§ **Stored items**
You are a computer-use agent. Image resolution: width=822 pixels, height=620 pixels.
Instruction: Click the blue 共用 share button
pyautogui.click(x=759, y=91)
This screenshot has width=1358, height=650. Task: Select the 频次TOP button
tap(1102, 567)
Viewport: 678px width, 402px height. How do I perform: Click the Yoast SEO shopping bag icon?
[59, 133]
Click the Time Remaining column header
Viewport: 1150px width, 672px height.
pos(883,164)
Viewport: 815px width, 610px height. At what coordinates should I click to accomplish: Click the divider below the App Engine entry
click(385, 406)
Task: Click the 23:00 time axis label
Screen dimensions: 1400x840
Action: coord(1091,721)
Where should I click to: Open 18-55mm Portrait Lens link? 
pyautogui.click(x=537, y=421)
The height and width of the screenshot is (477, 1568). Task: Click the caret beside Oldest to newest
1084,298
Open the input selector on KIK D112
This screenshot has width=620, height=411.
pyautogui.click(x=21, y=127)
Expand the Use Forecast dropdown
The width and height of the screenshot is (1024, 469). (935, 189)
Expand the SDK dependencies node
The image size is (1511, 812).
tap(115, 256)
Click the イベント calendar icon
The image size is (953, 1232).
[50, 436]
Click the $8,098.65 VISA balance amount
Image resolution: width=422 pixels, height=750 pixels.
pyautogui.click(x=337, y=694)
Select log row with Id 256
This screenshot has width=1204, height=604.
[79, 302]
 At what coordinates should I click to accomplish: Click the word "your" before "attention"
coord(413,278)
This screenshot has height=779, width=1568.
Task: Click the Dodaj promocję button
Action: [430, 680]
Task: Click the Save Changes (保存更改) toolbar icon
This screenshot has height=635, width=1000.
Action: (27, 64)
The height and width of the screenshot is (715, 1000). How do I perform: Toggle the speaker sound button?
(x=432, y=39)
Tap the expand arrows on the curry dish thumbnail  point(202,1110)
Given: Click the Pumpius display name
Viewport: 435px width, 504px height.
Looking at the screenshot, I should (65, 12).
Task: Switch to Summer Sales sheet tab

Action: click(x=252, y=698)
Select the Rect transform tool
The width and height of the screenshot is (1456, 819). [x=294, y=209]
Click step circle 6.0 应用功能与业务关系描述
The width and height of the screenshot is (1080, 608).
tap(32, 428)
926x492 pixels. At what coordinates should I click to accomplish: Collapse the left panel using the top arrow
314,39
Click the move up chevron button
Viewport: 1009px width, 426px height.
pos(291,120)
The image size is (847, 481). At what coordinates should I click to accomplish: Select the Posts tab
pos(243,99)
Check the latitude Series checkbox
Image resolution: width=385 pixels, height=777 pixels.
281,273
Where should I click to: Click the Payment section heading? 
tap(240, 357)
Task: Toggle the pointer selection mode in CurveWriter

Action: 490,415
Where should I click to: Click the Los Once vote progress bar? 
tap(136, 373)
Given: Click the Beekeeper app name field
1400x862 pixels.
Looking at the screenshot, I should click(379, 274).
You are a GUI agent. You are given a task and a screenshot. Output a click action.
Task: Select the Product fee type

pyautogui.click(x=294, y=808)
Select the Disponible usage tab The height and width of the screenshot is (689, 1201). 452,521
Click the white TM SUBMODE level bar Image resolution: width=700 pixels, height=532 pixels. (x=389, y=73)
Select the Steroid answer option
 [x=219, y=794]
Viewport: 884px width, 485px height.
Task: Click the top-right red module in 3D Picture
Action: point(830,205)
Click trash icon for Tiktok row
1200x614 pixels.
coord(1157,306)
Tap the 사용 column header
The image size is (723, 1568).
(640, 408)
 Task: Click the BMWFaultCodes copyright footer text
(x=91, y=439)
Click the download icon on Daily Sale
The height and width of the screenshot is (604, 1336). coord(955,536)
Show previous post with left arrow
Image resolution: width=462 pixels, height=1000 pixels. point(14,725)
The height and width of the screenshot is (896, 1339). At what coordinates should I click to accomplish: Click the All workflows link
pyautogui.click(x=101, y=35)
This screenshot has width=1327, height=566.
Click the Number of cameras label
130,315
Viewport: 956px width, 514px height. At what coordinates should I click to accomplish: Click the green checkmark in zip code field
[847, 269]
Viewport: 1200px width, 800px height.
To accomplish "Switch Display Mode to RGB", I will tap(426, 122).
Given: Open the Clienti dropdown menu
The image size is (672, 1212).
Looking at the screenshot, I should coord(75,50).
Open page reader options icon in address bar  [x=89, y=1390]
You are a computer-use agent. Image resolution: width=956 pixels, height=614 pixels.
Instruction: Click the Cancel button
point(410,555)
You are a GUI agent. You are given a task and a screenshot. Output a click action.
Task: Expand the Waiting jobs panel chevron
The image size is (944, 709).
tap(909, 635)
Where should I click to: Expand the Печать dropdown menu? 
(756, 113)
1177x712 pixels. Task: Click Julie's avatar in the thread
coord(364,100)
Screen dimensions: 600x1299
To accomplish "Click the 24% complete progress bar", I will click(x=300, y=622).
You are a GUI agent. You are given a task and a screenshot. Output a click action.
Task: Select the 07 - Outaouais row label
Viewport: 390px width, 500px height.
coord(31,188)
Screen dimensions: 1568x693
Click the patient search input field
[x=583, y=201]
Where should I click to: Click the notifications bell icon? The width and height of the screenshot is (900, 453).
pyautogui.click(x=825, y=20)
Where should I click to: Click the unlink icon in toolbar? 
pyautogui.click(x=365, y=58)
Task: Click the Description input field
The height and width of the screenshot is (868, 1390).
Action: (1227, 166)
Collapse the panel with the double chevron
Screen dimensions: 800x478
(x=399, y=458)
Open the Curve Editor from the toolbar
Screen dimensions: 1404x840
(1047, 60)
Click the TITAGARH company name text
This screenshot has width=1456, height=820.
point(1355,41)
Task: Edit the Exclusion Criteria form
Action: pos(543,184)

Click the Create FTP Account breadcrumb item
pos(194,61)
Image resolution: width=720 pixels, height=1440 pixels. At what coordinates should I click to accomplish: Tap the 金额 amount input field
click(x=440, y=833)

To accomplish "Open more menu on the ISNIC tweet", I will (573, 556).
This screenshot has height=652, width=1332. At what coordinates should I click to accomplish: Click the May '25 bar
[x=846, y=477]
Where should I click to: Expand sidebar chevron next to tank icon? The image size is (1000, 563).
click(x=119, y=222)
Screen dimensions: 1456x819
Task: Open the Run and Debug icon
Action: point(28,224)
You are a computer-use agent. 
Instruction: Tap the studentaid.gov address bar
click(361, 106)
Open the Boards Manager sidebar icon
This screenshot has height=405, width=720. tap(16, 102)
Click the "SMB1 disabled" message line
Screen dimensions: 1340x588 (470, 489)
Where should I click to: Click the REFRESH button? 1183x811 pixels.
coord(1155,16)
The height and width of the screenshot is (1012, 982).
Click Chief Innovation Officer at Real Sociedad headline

§ **Work order**
Copy out the entries in full, exactly as they appear.

§ **Output of the exercise**
You are a computer-use agent. Image resolution: width=822 pixels, height=620 pixels.
Instruction: Click the blue 共用 share button
pyautogui.click(x=759, y=91)
This screenshot has width=1358, height=650. Task: Select the 频次TOP button
tap(1102, 567)
Viewport: 678px width, 402px height. How do I perform: Click the Yoast SEO shopping bag icon?
[59, 133]
Click the Time Remaining column header
Viewport: 1150px width, 672px height.
pos(883,164)
Viewport: 815px width, 610px height. At what coordinates should I click to accomplish: Click the divider below the App Engine entry
click(385, 406)
Task: Click the 23:00 time axis label
Screen dimensions: 1400x840
Action: coord(1091,721)
Where should I click to: Open 18-55mm Portrait Lens link? 
pyautogui.click(x=537, y=421)
The height and width of the screenshot is (477, 1568). Task: Click the caret beside Oldest to newest
1084,298
Open the input selector on KIK D112
This screenshot has width=620, height=411.
pyautogui.click(x=21, y=127)
Expand the Use Forecast dropdown
The width and height of the screenshot is (1024, 469). (935, 189)
Expand the SDK dependencies node
The image size is (1511, 812).
tap(115, 256)
Click the イベント calendar icon
The image size is (953, 1232).
[50, 436]
Click the $8,098.65 VISA balance amount
Image resolution: width=422 pixels, height=750 pixels.
pyautogui.click(x=337, y=694)
Select log row with Id 256
This screenshot has width=1204, height=604.
[79, 302]
 At what coordinates should I click to accomplish: Click the word "your" before "attention"
coord(413,278)
This screenshot has height=779, width=1568.
Task: Click the Dodaj promocję button
Action: [430, 680]
Task: Click the Save Changes (保存更改) toolbar icon
This screenshot has height=635, width=1000.
Action: (27, 64)
The height and width of the screenshot is (715, 1000). How do I perform: Toggle the speaker sound button?
(x=432, y=39)
Tap the expand arrows on the curry dish thumbnail  point(202,1110)
Given: Click the Pumpius display name
Viewport: 435px width, 504px height.
Looking at the screenshot, I should (65, 12).
Task: Switch to Summer Sales sheet tab

Action: click(x=252, y=698)
Select the Rect transform tool
The width and height of the screenshot is (1456, 819). [x=294, y=209]
Click step circle 6.0 应用功能与业务关系描述
The width and height of the screenshot is (1080, 608).
tap(32, 428)
926x492 pixels. At what coordinates should I click to accomplish: Collapse the left panel using the top arrow
314,39
Click the move up chevron button
Viewport: 1009px width, 426px height.
pos(291,120)
The image size is (847, 481). At what coordinates should I click to accomplish: Select the Posts tab
pos(243,99)
Check the latitude Series checkbox
Image resolution: width=385 pixels, height=777 pixels.
281,273
Where should I click to: Click the Payment section heading? 
tap(240, 357)
Task: Toggle the pointer selection mode in CurveWriter

Action: 490,415
Where should I click to: Click the Los Once vote progress bar? 
tap(136, 373)
Given: Click the Beekeeper app name field
1400x862 pixels.
Looking at the screenshot, I should click(379, 274).
You are a GUI agent. You are given a task and a screenshot. Output a click action.
Task: Select the Product fee type

pyautogui.click(x=294, y=808)
Select the Disponible usage tab The height and width of the screenshot is (689, 1201). 452,521
Click the white TM SUBMODE level bar Image resolution: width=700 pixels, height=532 pixels. (x=389, y=73)
Select the Steroid answer option
 [x=219, y=794]
Viewport: 884px width, 485px height.
Task: Click the top-right red module in 3D Picture
Action: point(830,205)
Click trash icon for Tiktok row
1200x614 pixels.
coord(1157,306)
Tap the 사용 column header
The image size is (723, 1568).
(640, 408)
 Task: Click the BMWFaultCodes copyright footer text
(x=91, y=439)
Click the download icon on Daily Sale
The height and width of the screenshot is (604, 1336). coord(955,536)
Show previous post with left arrow
Image resolution: width=462 pixels, height=1000 pixels. point(14,725)
The height and width of the screenshot is (896, 1339). At what coordinates should I click to accomplish: Click the All workflows link
pyautogui.click(x=101, y=35)
This screenshot has width=1327, height=566.
Click the Number of cameras label
130,315
Viewport: 956px width, 514px height. At what coordinates should I click to accomplish: Click the green checkmark in zip code field
[847, 269]
Viewport: 1200px width, 800px height.
To accomplish "Switch Display Mode to RGB", I will tap(426, 122).
Given: Open the Clienti dropdown menu
The image size is (672, 1212).
Looking at the screenshot, I should coord(75,50).
Open page reader options icon in address bar  [x=89, y=1390]
You are a computer-use agent. Image resolution: width=956 pixels, height=614 pixels.
Instruction: Click the Cancel button
point(410,555)
You are a GUI agent. You are given a task and a screenshot. Output a click action.
Task: Expand the Waiting jobs panel chevron
The image size is (944, 709).
tap(909, 635)
Where should I click to: Expand the Печать dropdown menu? 
(756, 113)
1177x712 pixels. Task: Click Julie's avatar in the thread
coord(364,100)
Screen dimensions: 600x1299
To accomplish "Click the 24% complete progress bar", I will click(x=300, y=622).
You are a GUI agent. You are given a task and a screenshot. Output a click action.
Task: Select the 07 - Outaouais row label
Viewport: 390px width, 500px height.
coord(31,188)
Screen dimensions: 1568x693
Click the patient search input field
[x=583, y=201]
Where should I click to: Click the notifications bell icon? The width and height of the screenshot is (900, 453).
pyautogui.click(x=825, y=20)
Where should I click to: Click the unlink icon in toolbar? 
pyautogui.click(x=365, y=58)
Task: Click the Description input field
The height and width of the screenshot is (868, 1390).
Action: (1227, 166)
Collapse the panel with the double chevron
Screen dimensions: 800x478
(x=399, y=458)
Open the Curve Editor from the toolbar
Screen dimensions: 1404x840
(1047, 60)
Click the TITAGARH company name text
This screenshot has width=1456, height=820.
point(1355,41)
Task: Edit the Exclusion Criteria form
Action: pos(543,184)

Click the Create FTP Account breadcrumb item
pos(194,61)
Image resolution: width=720 pixels, height=1440 pixels. At what coordinates should I click to accomplish: Tap the 金额 amount input field
click(x=440, y=833)

To accomplish "Open more menu on the ISNIC tweet", I will (573, 556).
This screenshot has height=652, width=1332. At what coordinates should I click to accomplish: Click the May '25 bar
[x=846, y=477]
Where should I click to: Expand sidebar chevron next to tank icon? The image size is (1000, 563).
click(x=119, y=222)
Screen dimensions: 1456x819
Task: Open the Run and Debug icon
Action: point(28,224)
You are a computer-use agent. 
Instruction: Tap the studentaid.gov address bar
click(361, 106)
Open the Boards Manager sidebar icon
This screenshot has height=405, width=720. tap(16, 102)
Click the "SMB1 disabled" message line
Screen dimensions: 1340x588 (470, 489)
Where should I click to: Click the REFRESH button? 1183x811 pixels.
coord(1155,16)
The height and width of the screenshot is (1012, 982).
Click Chief Innovation Officer at Real Sociedad headline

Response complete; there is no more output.